Anyone who has been surfing the web for a while is probably used to clicking through a CAPTCHA grid of street images, identifying everyday objects to prove that they're a human and not an automated bot. Now, though, new research claims that locally run bots using specially trained image-recognition models can match human-level performance in this style of CAPTCHA, achieving a 100 percent success rate despite being decidedly not human.
Despite this, the older reCAPTCHA v2 is still used by millions of websites. And even sites that use the updated reCAPTCHA v3 will sometimes use reCAPTCHA v2 as a fallback when the updated system gives a user a low "human" confidence rating.
After training the model on 14,000 labeled traffic images, the researchers had a system that could identify the probability that any provided CAPTCHA grid image belonged to one of reCAPTCHA v2's 13 candidate categories.

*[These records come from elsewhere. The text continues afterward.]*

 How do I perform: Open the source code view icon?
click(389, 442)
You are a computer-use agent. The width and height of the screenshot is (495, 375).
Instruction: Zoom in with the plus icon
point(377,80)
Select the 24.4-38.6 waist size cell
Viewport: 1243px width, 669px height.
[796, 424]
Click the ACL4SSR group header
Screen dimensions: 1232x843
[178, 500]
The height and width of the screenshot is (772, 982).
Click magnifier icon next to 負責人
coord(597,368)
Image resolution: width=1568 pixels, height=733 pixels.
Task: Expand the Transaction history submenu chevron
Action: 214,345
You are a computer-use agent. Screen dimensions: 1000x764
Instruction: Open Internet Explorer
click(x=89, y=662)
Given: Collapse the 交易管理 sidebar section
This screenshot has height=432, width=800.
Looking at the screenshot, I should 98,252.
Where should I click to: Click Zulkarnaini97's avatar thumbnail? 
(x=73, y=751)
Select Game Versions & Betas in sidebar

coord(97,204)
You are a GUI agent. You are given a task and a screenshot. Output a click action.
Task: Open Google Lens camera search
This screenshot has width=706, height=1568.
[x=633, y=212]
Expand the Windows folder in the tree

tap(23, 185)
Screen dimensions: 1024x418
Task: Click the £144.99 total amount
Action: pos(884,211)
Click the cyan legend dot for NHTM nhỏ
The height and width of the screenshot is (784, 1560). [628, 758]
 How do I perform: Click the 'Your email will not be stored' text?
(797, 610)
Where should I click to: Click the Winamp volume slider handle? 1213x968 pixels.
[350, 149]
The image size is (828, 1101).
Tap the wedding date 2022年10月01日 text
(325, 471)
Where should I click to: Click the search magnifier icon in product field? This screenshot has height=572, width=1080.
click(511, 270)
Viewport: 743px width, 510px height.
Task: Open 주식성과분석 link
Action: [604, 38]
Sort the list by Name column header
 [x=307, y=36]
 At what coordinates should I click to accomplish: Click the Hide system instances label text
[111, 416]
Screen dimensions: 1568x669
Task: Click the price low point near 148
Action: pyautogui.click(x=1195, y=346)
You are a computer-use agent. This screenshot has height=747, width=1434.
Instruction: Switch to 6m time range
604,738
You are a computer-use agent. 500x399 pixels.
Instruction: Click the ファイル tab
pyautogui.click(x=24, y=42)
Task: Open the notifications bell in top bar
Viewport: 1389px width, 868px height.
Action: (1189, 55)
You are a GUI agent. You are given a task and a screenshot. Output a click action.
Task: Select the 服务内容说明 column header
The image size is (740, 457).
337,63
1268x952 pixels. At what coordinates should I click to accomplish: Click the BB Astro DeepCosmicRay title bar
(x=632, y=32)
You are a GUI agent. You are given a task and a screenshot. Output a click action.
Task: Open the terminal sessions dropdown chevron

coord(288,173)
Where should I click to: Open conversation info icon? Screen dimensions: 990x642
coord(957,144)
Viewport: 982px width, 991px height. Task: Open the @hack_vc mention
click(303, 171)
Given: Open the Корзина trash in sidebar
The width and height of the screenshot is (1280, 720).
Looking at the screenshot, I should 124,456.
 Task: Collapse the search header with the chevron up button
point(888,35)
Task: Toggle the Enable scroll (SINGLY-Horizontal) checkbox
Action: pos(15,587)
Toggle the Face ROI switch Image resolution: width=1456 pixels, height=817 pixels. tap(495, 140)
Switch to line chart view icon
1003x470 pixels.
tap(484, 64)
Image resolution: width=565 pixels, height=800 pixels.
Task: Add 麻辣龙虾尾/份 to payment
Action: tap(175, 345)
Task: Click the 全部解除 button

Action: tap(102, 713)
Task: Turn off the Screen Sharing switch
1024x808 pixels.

The researchers also used a separate, pre-trained YOLO model for what they dubbed "type 2" challenges, where a CAPTCHA asks users to identify which portions of a single segmented image contain a certain type of object (this segmentation model only worked on nine of 13 object categories and simply asked for a new image when presented with the other four categories).
Beyond the image-recognition model, the researchers also had to take other steps to fool reCAPTCHA's system. A VPN was used to avoid detection of repeated attempts from the same IP address, for instance, while a special mouse movement model was created to approximate human activity. Fake browser and cookie information from real web browsing sessions was also used to make the automated agent appear more human.